A little off topic but - when I download books to my computer they are automatically saved to a folder that I must have set up years ago. Now most of my downloads are ebooks and I don't remember how to get Vista to change the folder it automatically saves downloaded files to. As I seem to be downloading a lot of books from all over, I'm getting tired of having to go to this old folder and copy them over to the ebook folder. Does anyone know how to change the folder that things automatically get downloaded to? Thanks.

Steve


----------



## chynared21 (Oct 28, 2008)

*Hmmm, I changed my default to the desktop because I was always forgetting where things downloaded to. I went to "tools" and then "options". From there a window pops up and on the "main" tab you can change the destination. Hope this helps.
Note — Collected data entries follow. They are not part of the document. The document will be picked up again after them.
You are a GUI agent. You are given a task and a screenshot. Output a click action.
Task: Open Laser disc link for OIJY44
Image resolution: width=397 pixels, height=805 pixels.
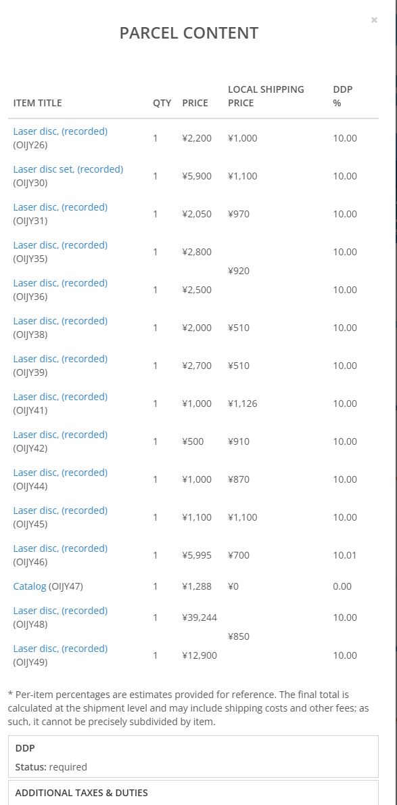pyautogui.click(x=60, y=473)
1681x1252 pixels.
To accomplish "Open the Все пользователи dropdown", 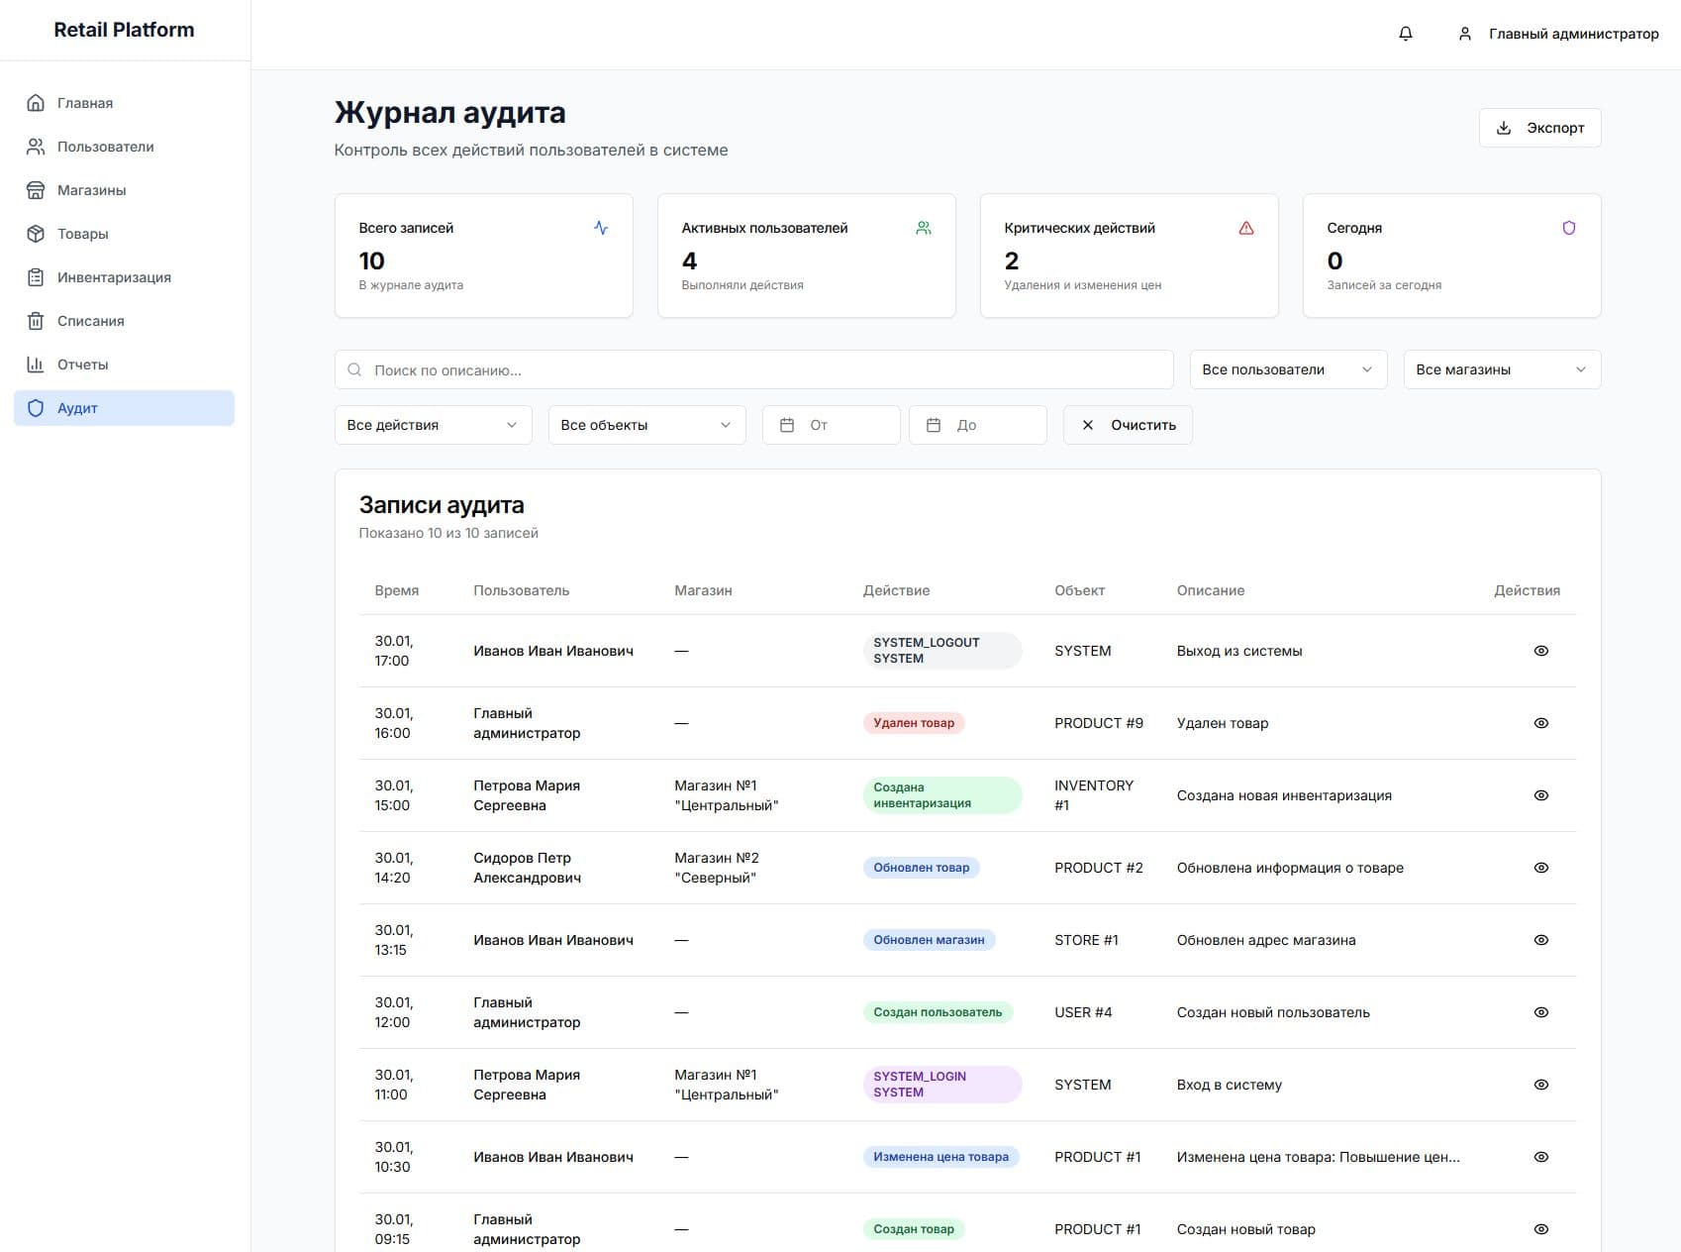I will (x=1287, y=369).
Edit...oops, I'm using XP so I don't know if there is any difference and also this is in Firefox, not IE that I'm talking about.*


----------



## stevene9 (Nov 9, 2008)

chynared21 said:


> *Hmmm, I changed my default to the desktop because I was always forgetting where things downloaded to. I went to "tools" and then "options". From there a window pops up and on the "main" tab you can change the destination. Hope this helps.
> 
> Edit...oops, I'm using XP so I don't know if there is any difference and also this is in Firefox, not IE that I'm talking about.*


What is "tools". Where do you access that? Thanks for the help. I don't see anything in Vista that says "tools".


----------



## stevene9 (Nov 9, 2008)

I got it - its not a Windows thing, it is a browser thing. I use firefox and found the right thing in there.


----------



## Mike D. aka jmiked (Oct 28, 2008)

As stevene9 says, you set the default download folder in your browser, not in Vista itself. Look for the Tools menu in the browser.

Mike


----------



## chynared21 (Oct 28, 2008)

stevene9 said:


> I got it - its not a Windows thing, it is a browser thing. I use firefox and found the right thing in there.


*Glad you figured it out. I always get the OS and browser thing mixed up *


----------



## Jill75 (Mar 19, 2009)

This is what I learned when downloading files. You select the option folder to where you download the file using the program you used to download it. If its a music program, it has a option to where you store your files as well as with browsers and other programs.


----------



## Betsy the Quilter (Oct 27, 2008)

Good info here, folks!  I'm moving this topic to Tips & Tricks, thanks!

Betsy


----------